## EXTRAIT FOURNI:

┌────────

[NEWS] Propriété intellectuelle et externalités de réseau (première partie)
Le magazine belge Gestion 2000 publiait début 2003 un article sur la gestion de la propriété. Basé sur trois études de cas (Rambus, IBM et Intel), elle concluait au danger des politiques sans nuance et privilégiait une approche pragmatique, faite de restriction et d'ouverture. Ce premier volet* présente les cas de Rambus et d'IBM.
Selon Shapiro et Varian, la valeur de l'entreprise est égale au produit de la valeur du marché et de la part de marché. Si la seconde est maximisée par une stratégie de contrôle, la seconde est maximisée par l'ouverture. Il s'agit d'une vue simplifiée, mais elle met en évidence l'effet des externalités de réseau.
Le secteur informatique connaît de fortes externalités de réseau. L'usage par le plus grand nombre peut ainsi conduire à des standards qui ne soient pas optimums techniquement, comme le clavier QWERTY, initialement conçu pour ralentir la frappe des secrétaires sur des claviers mécaniques. Les standards sont en constante évolution, ce qui encourage une libre diffusion : Java et Star Office chez Sun, navigateurs de Netscape et de Microsoft,...
Néanmoins, une politique polarisée, sans nuance, n'est pas sans risque. IBM a ainsi fait les frais d'une diffusion trop ouverture avec son IBM PC, tandis que Rambus a pâti d'une politique trop restrictive avec ses RDRAM.
Cas n°1 : Rambus
Rambus est la société à l'origine de la RDRAM, alors plus rapide que la SDRAM. La RDRAM a été choisie en 1996 par Intel pour son Pentium IV. Un contrat d'exclusivité est signé avec Rambus, avec à la clef des royalties élevées.

└────────

## CONSIGNE 1:
Réponds à ces questions sur l'article consacré à la propriété intellectuelle :
(a) Quel magazine a publié l'article début 2003 ?
(b) Dans quel but le clavier QWERTY a-t-il été conçu au départ ?
(c) En quelle année et pour quel processeur Intel a-t-il choisi la RDRAM ?

## DONNÉES DE L'EXERCICE:
┌────────

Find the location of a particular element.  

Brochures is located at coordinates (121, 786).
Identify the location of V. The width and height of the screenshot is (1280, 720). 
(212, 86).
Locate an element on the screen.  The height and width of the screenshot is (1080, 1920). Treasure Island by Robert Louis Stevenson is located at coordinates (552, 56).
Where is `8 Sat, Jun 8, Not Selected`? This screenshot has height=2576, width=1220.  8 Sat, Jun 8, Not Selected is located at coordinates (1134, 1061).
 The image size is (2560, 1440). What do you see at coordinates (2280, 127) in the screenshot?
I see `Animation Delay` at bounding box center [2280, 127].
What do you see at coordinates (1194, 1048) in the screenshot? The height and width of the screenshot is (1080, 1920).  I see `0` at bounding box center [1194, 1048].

└────────

## CONSIGNE 2:
Exprime tous les enregistrements ci-dessus sous forme de liste JSON de chaînes, avec une chaîne par ligne et sans les lignes vides.

## RÉSULTAT DE L'EXERCICE 1:
(a) Le magazine belge Gestion 2000.
(b) Pour ralentir la frappe des secrétaires sur des claviers mécaniques.
(c) En 1996, pour son Pentium IV.

## RÉSULTAT DE L'EXERCICE 2:
[
  "Find the location of a particular element.  ",
  "Brochures is located at coordinates (121, 786).",
  "Identify the location of V. The width and height of the screenshot is (1280, 720). ",
  "(212, 86).",
  "Locate an element on the screen.  The height and width of the screenshot is (1080, 1920). Treasure Island by Robert Louis Stevenson is located at coordinates (552, 56).",
  "Where is `8 Sat, Jun 8, Not Selected`? This screenshot has height=2576, width=1220.  8 Sat, Jun 8, Not Selected is located at coordinates (1134, 1061).",
  " The image size is (2560, 1440). What do you see at coordinates (2280, 127) in the screenshot?",
  "I see `Animation Delay` at bounding box center [2280, 127].",
  "What do you see at coordinates (1194, 1048) in the screenshot? The height and width of the screenshot is (1080, 1920).  I see `0` at bounding box center [1194, 1048]."
]